Aclara Resources
- Company type: Public
- Industry: Rare-earth elements
- Genre: Mining
- Founded: 2021
- Area served: Brazil, Chile, United States
- Key people: Ramón Barúa (CEO)
- Parent: Hochschild Mining (55.9%)

= Aclara Resources =

Rare-earth elements mining company

Aclara Resources is a rare-earth elements company with mining projects in Brazil and Chile and mineral processing projects in the United States. It is a publicly owned company whose major stakes are held by Hochschild Mining (55.9%) and CAP (10.1%). (Note: In late March 2026 CAP announced it was seeking to increase its participation in Aclara Resources from 10% to 13%.) It is listed on the Toronto Stock Exchange.

The mines in Brazil and Chile are planned to supply a rare-earth separator plant that is under construction as of March 2026 in Louisiana in the US. In 2025 the company claimed that by 2028 it expected to supply more than 75% of the US demand of dysprosium (Dy) and terbium (Tb).

The company traces its origins to 2018 when Hochschild Mining purchased 6.2% of the Chilean company BioLantánidos (Note: BioLántanidos was a trade name of REE UNO SpA. This company in turn emerged between 2012 and 2014 from a exploratory drilling campaign that was carried out in Penco by Fondo Fénix, a public–private fund financed in part by the Production Development Corporation (CORFO).) which was owned by the Minería Activa-administered FIP Lantanidos fund of LarrainVial. In this initial investment Hochschild Mining obtained an option for further purchases. In 2019 Hochschild Mining gained full ownership of BioLantánidos by buying the remaining 93.8% stakes. Later, in 2021 Hochschild Mining rebraded the company to Aclara Resources and inscribed it in the Toronto Stock Exchange.

==Brazil==

In Brazil Aclara Resources is focused on providing magnetic rare-earth oxides (MREOs) to a magnet production facility in South Carolina, US. The Carina project in Nova Roma, Goiás claimed in November 2025 to be the first HREE (Dy, Tb, Pr, Nr) mining project in the world to declare reserves hosted in ionic clays.

==Chile==

In Chile BioLantánidos, the predecessor of Aclara Resources, begun in 2016 plans to commercially exploit rare-earth metals nex to Penco. This project, known as Penco Module (Spanish: Módulo Penco), had as of March 2026 its environmental impact assessment under evaluation by the Environmental Assessment Service. If approved the mine is planned to start production in 2028, delivering an average of 811 tons of RRE-oxides annually. In Chile the company has faced accusations of starting the 2026 Chilean wildfires to pave the way for the approval of the Penco Module.
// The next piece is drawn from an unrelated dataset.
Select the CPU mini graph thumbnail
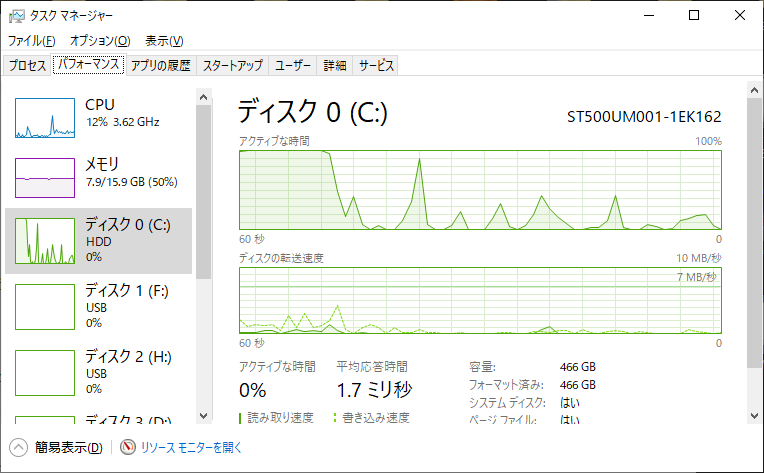764x473 pixels. pyautogui.click(x=45, y=118)
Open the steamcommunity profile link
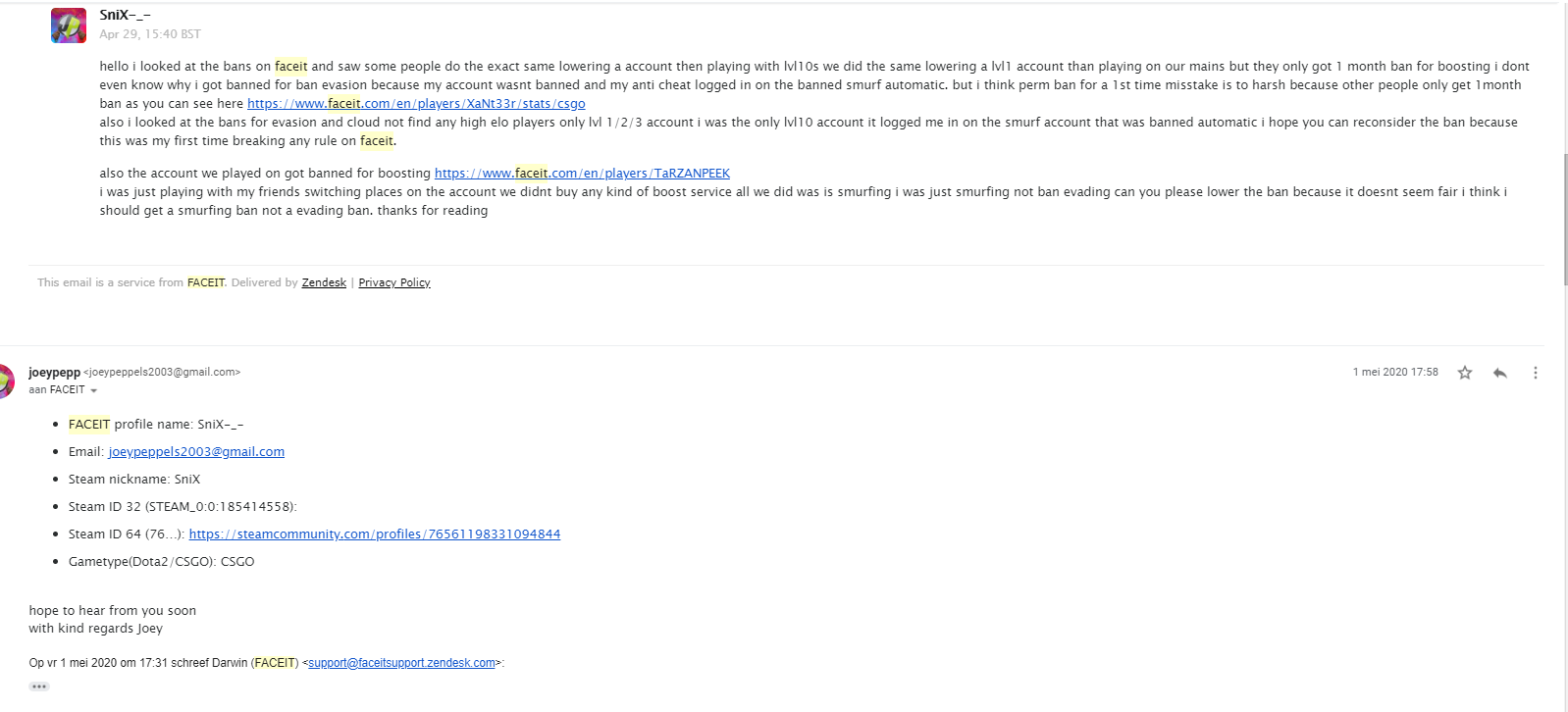 pyautogui.click(x=374, y=534)
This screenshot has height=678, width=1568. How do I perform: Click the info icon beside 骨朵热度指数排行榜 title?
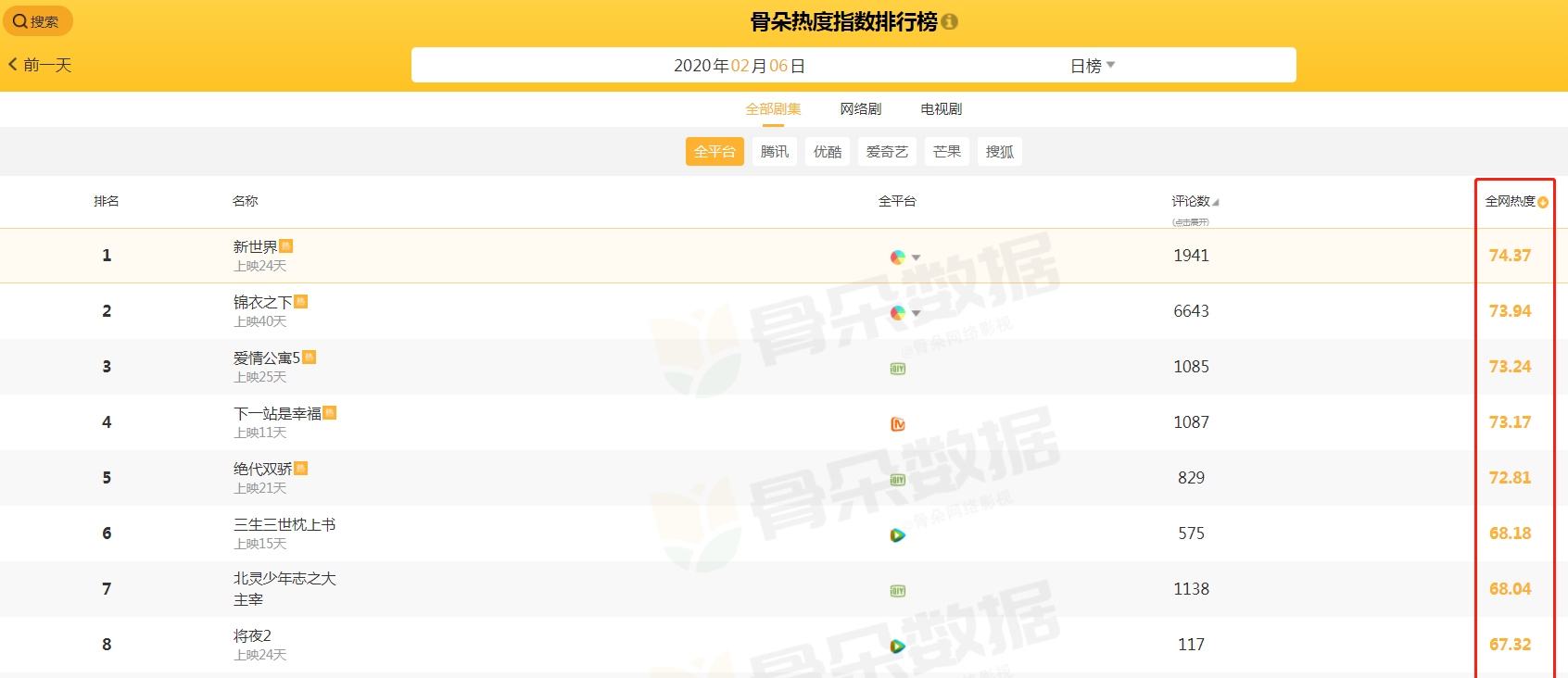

Hochschild Mining claimed in 2019 that no use of explosive will be needed for the extraction of REEs, whose mineralizations reportedly does not go deeper than 20 to 30 m below the ground.

==United States==
In the United States the company is building a REE plant in the Port of Vinton which is part of "a wave of North American investment in rare earths separation, processing and magnet manufacturing". Aclara Resources has co-developed technology with Virginia Tech.